Dataset excerpts:
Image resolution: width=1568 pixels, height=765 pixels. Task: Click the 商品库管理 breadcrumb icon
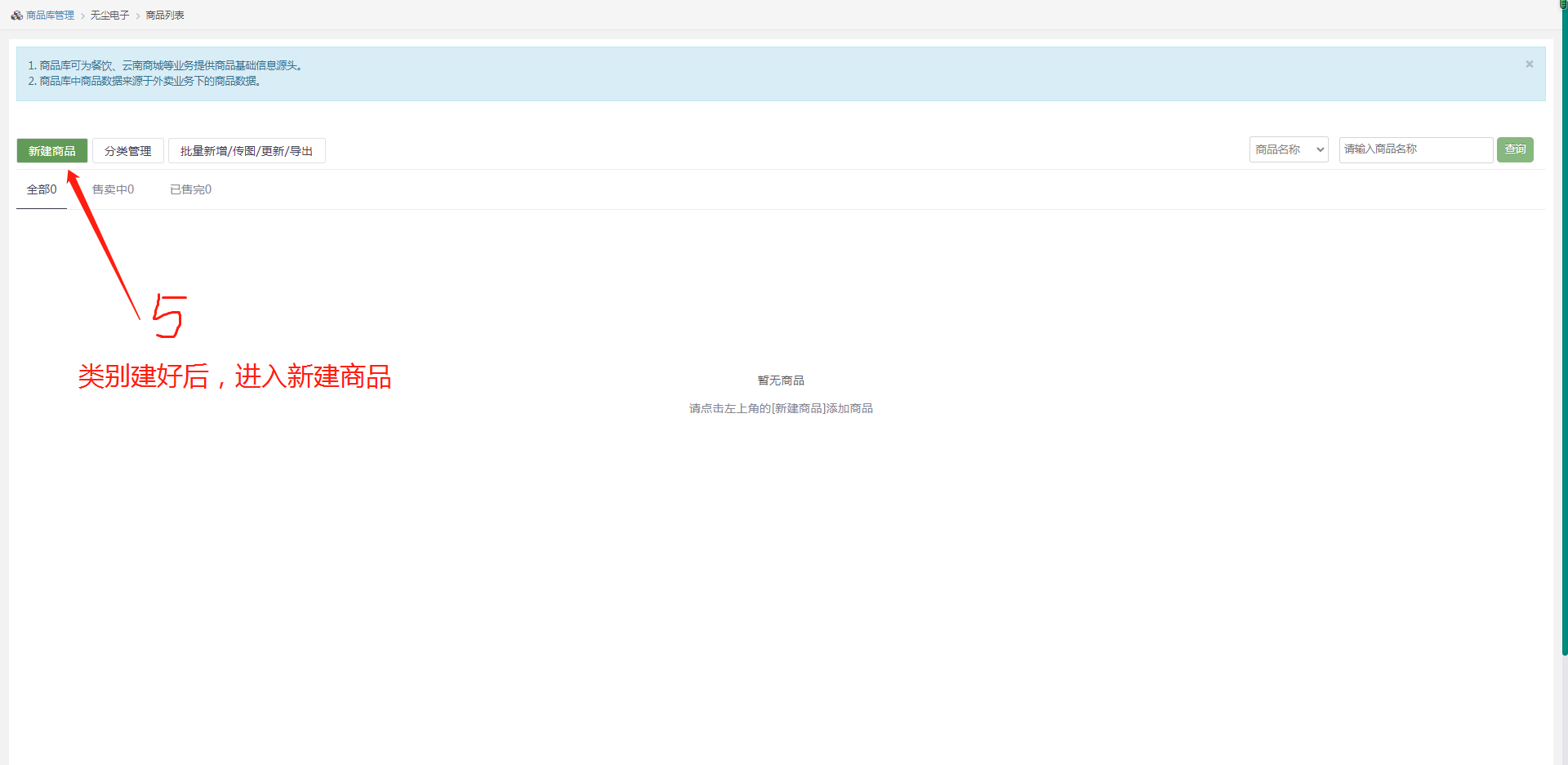(16, 16)
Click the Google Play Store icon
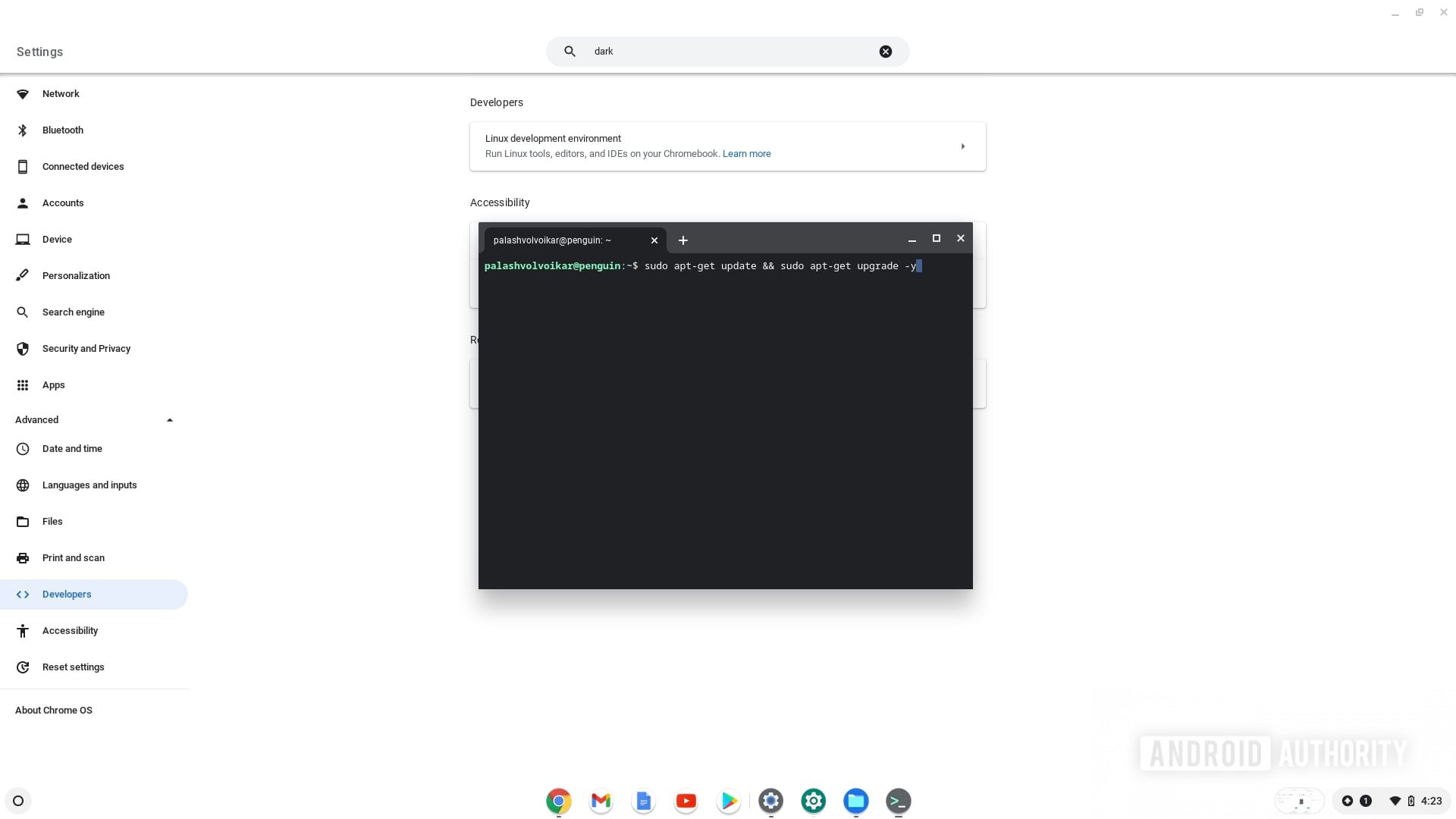The height and width of the screenshot is (819, 1456). [728, 800]
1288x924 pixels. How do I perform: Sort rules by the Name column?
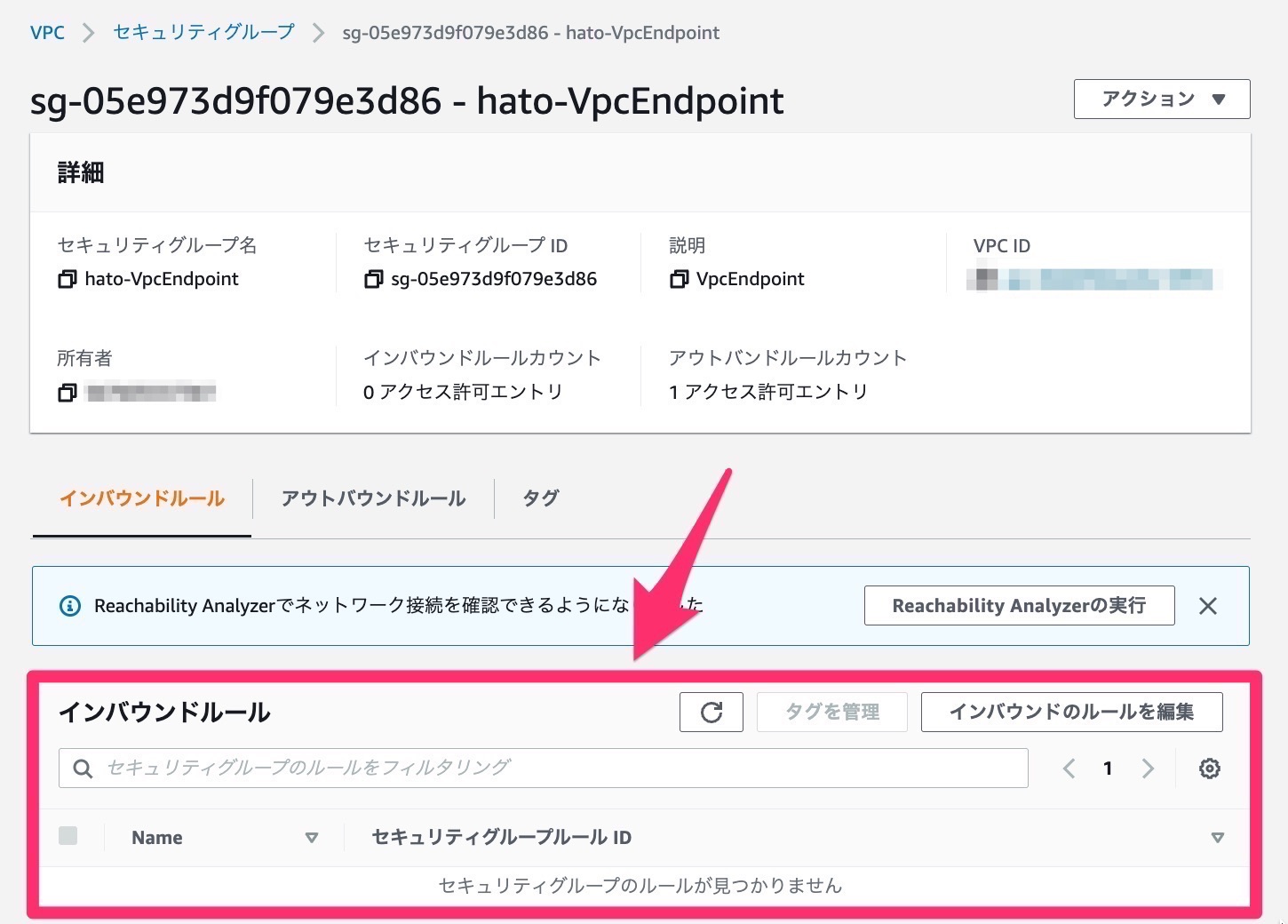313,837
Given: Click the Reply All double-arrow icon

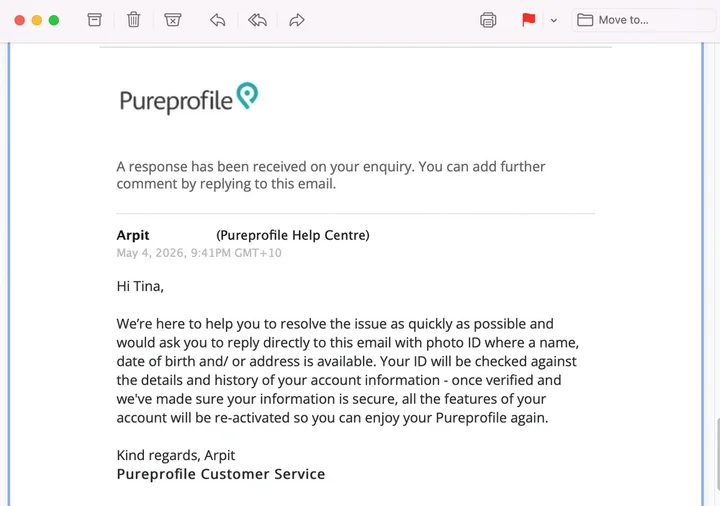Looking at the screenshot, I should (x=257, y=20).
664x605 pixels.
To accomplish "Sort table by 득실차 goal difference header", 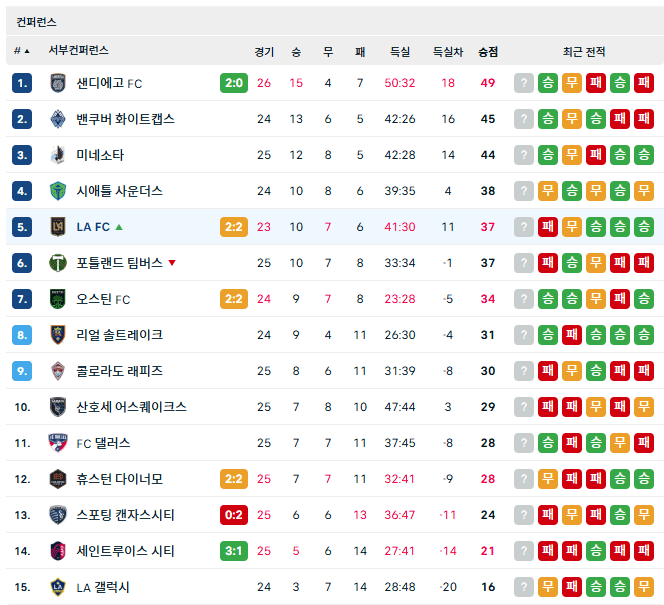I will tap(448, 52).
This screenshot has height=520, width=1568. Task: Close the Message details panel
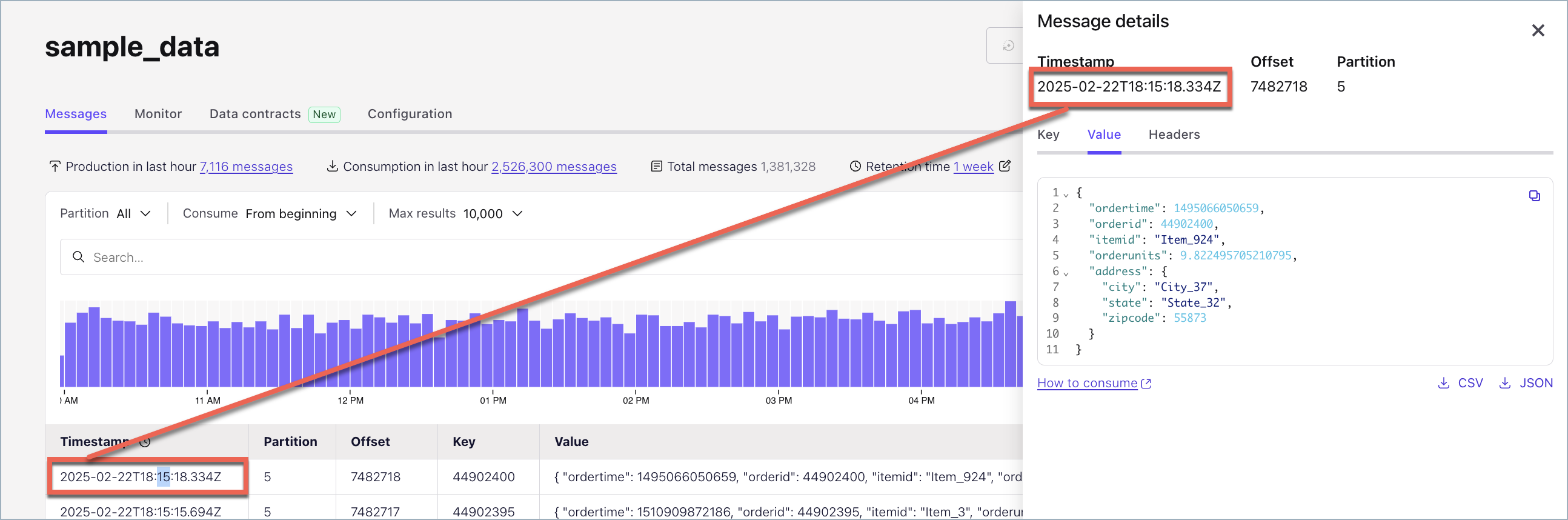tap(1538, 30)
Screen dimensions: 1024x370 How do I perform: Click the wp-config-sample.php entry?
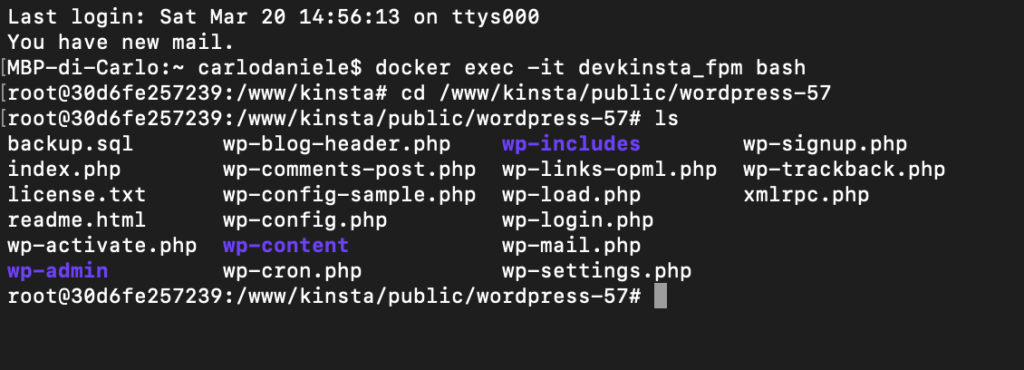click(x=349, y=195)
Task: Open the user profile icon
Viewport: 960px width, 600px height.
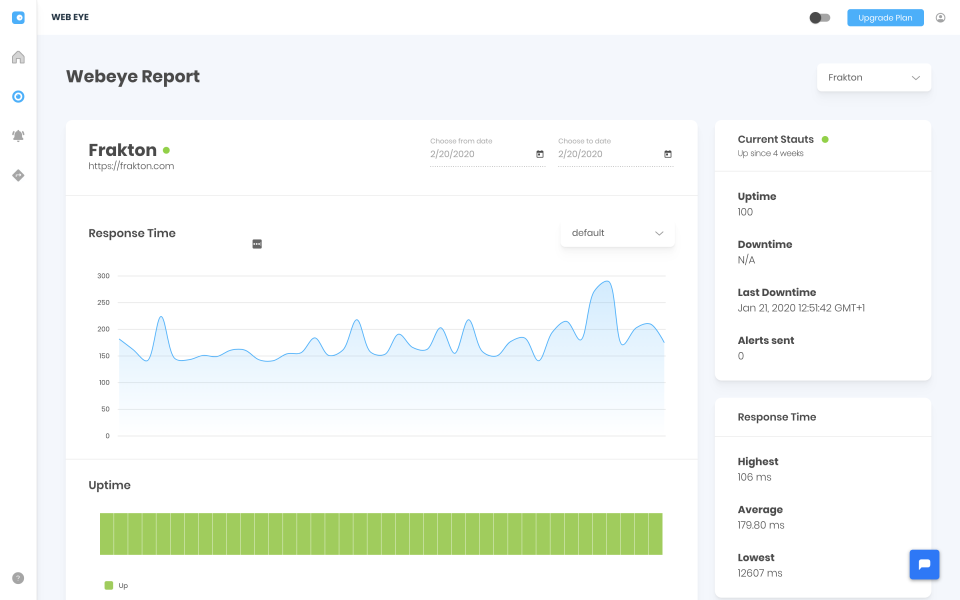Action: (940, 18)
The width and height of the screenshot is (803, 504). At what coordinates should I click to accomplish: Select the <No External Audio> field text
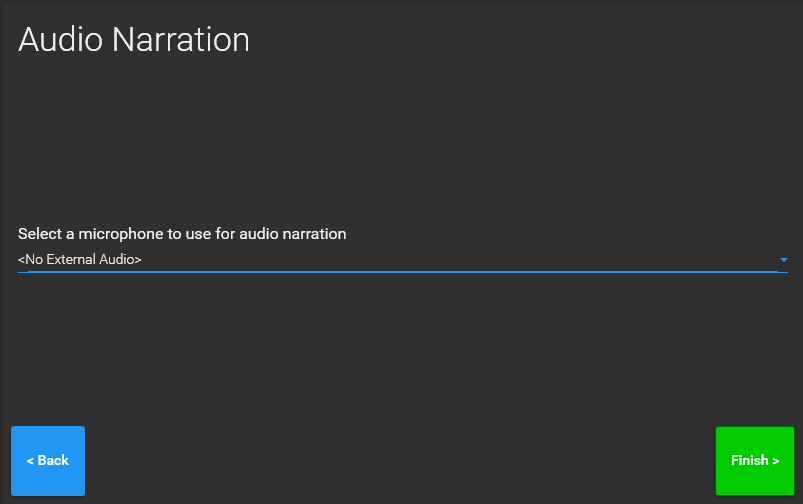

- **What is required**: Retype exactly, and only, the lines from the one containing "Viewport: 960px width, 600px height." through the end of the records above. Pictures stay out of the copy.

- **Answer area**:
Viewport: 960px width, 600px height.
Action: (940, 18)
The width and height of the screenshot is (803, 504). At what coordinates should I click to accomplish: Select the <No External Audio> field text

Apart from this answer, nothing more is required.